**Task to carry out:**
Across the entries below, how many lines have the string "will" in them? Reply with only the number.
===== Extracted records
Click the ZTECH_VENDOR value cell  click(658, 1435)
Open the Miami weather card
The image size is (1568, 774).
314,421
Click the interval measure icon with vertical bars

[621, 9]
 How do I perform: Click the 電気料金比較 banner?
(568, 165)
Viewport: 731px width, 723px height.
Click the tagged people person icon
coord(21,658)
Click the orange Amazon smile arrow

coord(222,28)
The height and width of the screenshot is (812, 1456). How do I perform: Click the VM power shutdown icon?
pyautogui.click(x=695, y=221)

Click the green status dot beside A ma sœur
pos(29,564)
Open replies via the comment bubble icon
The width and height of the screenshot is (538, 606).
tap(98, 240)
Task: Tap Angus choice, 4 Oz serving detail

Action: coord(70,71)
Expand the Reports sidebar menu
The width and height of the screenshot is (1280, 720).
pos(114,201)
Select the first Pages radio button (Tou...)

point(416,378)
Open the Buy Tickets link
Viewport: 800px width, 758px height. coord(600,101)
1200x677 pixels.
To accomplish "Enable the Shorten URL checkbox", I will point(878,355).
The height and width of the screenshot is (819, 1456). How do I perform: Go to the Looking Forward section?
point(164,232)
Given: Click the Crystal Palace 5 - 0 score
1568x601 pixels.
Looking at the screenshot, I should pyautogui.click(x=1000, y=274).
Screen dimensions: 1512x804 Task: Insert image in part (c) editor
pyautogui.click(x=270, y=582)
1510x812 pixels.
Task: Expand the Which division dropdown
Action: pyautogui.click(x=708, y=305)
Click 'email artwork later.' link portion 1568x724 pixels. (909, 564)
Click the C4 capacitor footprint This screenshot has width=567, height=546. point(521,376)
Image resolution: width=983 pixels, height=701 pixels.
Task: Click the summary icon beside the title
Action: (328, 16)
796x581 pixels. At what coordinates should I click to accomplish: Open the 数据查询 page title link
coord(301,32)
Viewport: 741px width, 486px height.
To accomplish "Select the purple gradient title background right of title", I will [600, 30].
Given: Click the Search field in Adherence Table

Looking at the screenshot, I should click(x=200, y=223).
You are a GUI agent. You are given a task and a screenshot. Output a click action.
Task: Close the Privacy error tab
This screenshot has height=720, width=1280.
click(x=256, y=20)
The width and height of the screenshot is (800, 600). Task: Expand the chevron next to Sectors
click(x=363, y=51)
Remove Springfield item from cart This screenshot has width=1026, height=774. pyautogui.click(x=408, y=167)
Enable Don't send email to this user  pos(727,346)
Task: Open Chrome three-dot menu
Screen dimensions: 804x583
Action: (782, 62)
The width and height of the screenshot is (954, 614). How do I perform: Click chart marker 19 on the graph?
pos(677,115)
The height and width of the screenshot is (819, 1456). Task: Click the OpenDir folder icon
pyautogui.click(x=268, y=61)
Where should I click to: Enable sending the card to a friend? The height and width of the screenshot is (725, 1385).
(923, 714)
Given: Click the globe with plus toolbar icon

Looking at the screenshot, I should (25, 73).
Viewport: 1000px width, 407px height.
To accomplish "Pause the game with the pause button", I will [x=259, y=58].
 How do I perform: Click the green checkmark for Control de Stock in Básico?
==========
**Problem solution:**
3